La Presse Anarchiste

Lectures

Mar­cel Alle­mann : « les Prouesses extra­or­di­naires du grand Zapa­ta » (Gal­li­mard)

« À huit cents mètres sous terre passe le che­min du mineur. »

Le grand Zapa­ta n’est pas le cau­dillo mexi­cain que le public euro­péen a pu connaître par un film. Son pla­fond n’est pas le ciel haut. Dans un monde de taupes, l’homme rampe par­fois. Ni che­vau­chées ni som­bre­ros. La Mine.

Zapa­ta a dis­pa­ru lais­sant en sou­ve­nir sa grande pelle, ses pro­pos, une légende. S’il meurt d’un acci­dent ou de la sili­cose, il a sa manière de reve­nir au monde sans res­sus­ci­ter. Zapa­ta est tou­jours Zapa­ta. Il lutte pour le res­pect de la digni­té des hommes de la mine. Il incarne un état d’esprit, une cause : celle des mineurs. Ce n’est pas qu’un homme, il est le mythe de l’élan col­lec­tif, quand les mineurs gardent l’esprit de combat.

Per­ceur de roc, atti­ré par la forme du tra­vail la plus rude, le nar­ra­teur va cher­chant le grand Zapa­ta. La pour­suite de son héros insai­sis­sable sert de fil conduc­teur à la des­crip­tion de l’univers du sous-sol, des dures condi­tions de tra­vail des mineurs. Quand leurs com­pa­gnons de tra­vail sont des rési­gnés, les meilleurs sont seuls, Zapa­ta est comme absent ; demeure l’espoir de son retour, mêlé de doute. Usure, fatigue extrême, acci­dents plus nom­breux, quand les mineurs se résignent à subir toutes les exi­gences, non sim­ple­ment du métier, mais de la direc­tion qui n’a sou­ci que de leur rendement.

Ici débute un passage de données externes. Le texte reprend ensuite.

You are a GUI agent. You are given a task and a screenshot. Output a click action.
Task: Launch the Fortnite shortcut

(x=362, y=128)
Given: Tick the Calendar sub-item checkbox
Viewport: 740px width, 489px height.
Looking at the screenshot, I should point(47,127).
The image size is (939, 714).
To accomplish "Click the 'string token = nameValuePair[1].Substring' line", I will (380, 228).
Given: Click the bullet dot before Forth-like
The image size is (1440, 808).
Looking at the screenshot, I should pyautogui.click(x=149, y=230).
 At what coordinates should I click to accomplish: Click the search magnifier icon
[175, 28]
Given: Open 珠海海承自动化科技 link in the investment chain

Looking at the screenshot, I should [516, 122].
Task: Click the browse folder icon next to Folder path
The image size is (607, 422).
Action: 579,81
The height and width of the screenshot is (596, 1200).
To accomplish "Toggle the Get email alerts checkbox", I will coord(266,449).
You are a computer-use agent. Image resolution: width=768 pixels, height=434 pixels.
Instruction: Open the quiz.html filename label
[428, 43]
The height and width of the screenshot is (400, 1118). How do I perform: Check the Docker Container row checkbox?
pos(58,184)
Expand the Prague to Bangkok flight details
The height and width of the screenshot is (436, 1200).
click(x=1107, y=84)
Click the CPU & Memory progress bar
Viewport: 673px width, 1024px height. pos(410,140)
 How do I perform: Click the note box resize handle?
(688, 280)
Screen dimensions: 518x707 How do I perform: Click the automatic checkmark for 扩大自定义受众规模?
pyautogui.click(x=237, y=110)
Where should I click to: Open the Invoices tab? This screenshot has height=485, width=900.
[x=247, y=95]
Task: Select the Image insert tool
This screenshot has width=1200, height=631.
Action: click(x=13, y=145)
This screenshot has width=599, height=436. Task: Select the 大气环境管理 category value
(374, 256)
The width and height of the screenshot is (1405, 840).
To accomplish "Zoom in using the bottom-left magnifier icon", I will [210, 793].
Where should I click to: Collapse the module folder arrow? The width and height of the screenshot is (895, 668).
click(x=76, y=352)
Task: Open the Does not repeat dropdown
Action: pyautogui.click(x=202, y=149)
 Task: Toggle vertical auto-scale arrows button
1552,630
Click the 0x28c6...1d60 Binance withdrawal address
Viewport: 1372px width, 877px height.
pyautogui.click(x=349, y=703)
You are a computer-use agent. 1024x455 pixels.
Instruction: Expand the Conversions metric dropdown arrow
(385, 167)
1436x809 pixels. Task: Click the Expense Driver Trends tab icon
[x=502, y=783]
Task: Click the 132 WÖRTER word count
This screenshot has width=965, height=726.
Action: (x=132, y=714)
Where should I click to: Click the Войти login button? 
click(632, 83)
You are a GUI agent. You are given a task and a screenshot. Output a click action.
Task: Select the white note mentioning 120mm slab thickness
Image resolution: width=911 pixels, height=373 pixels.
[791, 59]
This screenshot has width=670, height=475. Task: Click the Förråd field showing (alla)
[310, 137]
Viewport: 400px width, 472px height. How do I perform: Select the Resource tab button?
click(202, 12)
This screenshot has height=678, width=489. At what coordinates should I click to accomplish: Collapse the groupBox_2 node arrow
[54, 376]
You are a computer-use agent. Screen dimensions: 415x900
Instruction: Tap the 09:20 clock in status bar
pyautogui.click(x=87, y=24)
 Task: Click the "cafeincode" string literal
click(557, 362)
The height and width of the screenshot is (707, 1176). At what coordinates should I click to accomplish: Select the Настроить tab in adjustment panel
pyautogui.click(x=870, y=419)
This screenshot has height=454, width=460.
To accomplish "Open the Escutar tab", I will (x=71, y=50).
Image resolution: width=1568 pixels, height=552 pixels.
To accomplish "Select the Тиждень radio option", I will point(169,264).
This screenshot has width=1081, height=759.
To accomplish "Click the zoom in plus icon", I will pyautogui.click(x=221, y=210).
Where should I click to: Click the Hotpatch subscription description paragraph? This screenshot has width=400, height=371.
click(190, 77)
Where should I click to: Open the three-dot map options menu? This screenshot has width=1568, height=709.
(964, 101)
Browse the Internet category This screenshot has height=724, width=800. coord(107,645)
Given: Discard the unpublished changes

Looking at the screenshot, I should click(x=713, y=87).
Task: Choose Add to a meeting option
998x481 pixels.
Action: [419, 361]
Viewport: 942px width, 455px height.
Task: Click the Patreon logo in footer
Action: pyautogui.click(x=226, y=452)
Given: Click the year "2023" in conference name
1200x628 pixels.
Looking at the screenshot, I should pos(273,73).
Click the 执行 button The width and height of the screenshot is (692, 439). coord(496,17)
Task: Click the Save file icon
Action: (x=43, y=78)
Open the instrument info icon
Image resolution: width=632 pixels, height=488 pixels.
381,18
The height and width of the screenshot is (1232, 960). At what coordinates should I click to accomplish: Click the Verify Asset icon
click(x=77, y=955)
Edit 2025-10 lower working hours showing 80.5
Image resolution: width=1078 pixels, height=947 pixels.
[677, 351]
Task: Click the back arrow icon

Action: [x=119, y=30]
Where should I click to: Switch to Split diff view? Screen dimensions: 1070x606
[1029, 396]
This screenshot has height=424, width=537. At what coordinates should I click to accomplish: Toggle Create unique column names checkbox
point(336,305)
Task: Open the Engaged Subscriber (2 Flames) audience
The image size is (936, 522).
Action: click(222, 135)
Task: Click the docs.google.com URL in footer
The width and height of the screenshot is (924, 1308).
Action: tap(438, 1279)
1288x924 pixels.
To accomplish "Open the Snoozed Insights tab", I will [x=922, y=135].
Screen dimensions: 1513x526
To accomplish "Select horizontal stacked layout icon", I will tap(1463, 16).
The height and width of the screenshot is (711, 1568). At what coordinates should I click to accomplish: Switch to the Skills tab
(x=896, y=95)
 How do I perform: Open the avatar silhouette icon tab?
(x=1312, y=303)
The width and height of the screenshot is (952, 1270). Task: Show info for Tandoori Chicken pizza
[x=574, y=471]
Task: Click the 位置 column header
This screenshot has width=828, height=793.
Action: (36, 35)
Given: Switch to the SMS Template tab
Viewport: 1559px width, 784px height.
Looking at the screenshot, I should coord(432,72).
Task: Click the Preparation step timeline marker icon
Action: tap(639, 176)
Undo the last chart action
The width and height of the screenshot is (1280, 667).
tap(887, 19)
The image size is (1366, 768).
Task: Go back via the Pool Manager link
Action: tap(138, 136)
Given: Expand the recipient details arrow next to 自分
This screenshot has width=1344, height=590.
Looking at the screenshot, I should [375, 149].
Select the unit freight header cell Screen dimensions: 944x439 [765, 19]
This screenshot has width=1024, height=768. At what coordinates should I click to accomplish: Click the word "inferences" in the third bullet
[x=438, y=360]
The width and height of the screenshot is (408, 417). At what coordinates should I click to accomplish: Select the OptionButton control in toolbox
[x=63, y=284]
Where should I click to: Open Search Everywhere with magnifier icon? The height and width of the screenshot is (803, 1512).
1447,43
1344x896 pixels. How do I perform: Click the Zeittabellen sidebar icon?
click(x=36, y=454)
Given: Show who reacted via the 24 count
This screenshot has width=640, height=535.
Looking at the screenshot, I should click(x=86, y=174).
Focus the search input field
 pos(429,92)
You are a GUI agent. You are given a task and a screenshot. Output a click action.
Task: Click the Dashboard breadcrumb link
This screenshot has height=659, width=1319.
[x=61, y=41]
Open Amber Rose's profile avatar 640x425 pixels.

Zapa­ta est « la brise de bonne ami­tié » ; un jour le dégel arrive.

Zapa­ta harangue les mineurs : « Récla­mons un barème qui soit fait pour des hommes et non pour des bêtes, des chefs qui soient des agents de maî­trise et non des sup­pôts de bagne. »

D’inspiration géné­reuse, un témoi­gnage poi­gnant habite ce roman fabu­leux où les luttes des mineurs pen­dant les grèves, leur com­bat contre les mili­ciens de l’ordre éta­bli, et les diri­geants de la socié­té minière sont trans­po­sés avec humour. Zapa­ta a le génie de la grande farce et s’exprime avec la verve de Rabe­lais. Du roman, un bon livre, c’est le témoi­gnage que l’on retiendra.